There is no “ideal” setup for a hybrid classroom; that depends on the unique needs of the teacher and their class. However, some tools we might see more frequently include high-quality cameras to capture lessons and large screens to conference with remote students. Schools might integrate collaboration and communication apps into their curriculum, allowing students to easily use chat, video messaging, document sharing, and more on any device. Districts and teachers will be able to easily make announcements and know the messages have been received.

It will take a lot more work to provide high-quality remote education on a broad scale, but the groundwork has been laid for virtual technology to become an integrated part of every classroom. While we might not have school in the metaverse just yet, students and teachers have become much more familiar with digital learning methods.

Mitel Supports Students and Educators

From cloud-based, district-wide telephony systems to collaboration solutions that integrate with educational apps, Mitel has provided schools with the tools to help teachers, students, staff and parents communicate effectively for over a decade. When the pandemic forced a sudden shift to online learning, Mitel’s communications software allowed teachers to quickly adapt to their virtual classrooms with minimal interruption to students’ curriculum.

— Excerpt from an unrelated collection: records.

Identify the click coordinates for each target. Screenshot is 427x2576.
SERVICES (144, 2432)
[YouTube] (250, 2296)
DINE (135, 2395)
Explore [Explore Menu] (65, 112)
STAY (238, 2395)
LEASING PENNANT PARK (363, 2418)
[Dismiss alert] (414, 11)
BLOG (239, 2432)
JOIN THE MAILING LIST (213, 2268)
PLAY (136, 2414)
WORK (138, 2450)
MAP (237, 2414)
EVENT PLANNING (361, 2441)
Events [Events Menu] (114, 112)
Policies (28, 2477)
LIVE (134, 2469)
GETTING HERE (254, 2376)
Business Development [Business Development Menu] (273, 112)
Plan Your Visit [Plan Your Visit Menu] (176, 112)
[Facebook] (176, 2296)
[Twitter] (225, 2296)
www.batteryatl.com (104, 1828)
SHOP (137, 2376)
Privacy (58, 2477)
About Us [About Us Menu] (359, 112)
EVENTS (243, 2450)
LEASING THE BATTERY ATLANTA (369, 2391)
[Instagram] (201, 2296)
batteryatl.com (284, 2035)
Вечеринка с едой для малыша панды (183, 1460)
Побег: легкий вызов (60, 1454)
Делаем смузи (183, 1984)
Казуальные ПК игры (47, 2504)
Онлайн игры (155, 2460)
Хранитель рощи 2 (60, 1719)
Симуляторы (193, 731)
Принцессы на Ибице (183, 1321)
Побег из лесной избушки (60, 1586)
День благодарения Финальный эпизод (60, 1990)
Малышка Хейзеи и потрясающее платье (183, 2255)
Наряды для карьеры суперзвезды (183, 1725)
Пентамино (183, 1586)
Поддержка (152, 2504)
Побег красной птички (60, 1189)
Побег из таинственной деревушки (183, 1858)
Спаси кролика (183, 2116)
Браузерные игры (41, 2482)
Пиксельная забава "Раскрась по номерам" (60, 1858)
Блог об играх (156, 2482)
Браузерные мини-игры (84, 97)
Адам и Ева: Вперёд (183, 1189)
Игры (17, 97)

Mitel improves the education experience with:

  • Increased productivity: Collaboration apps that work with existing mobile devices allow for quick communication whenever and wherever. 
  • Real-time communications: Integrated mass notification solutions allow administrators to easily reach students and parents with time-sensitive information, whether it’s delayed openings, school closures, project deadlines, test results, and even changes to remote and in-person schedules.
  • Enhanced voice systems: Outdated phone systems should stay in the past. Ensure that staff and students always have access to phones during outages and emergencies with unified communications technology.

A Big Thank You to Teachers

Mitel extends a sincere thank you to all the teachers who have proven their dedication to their students, time and time again. We wouldn’t be here without your important work!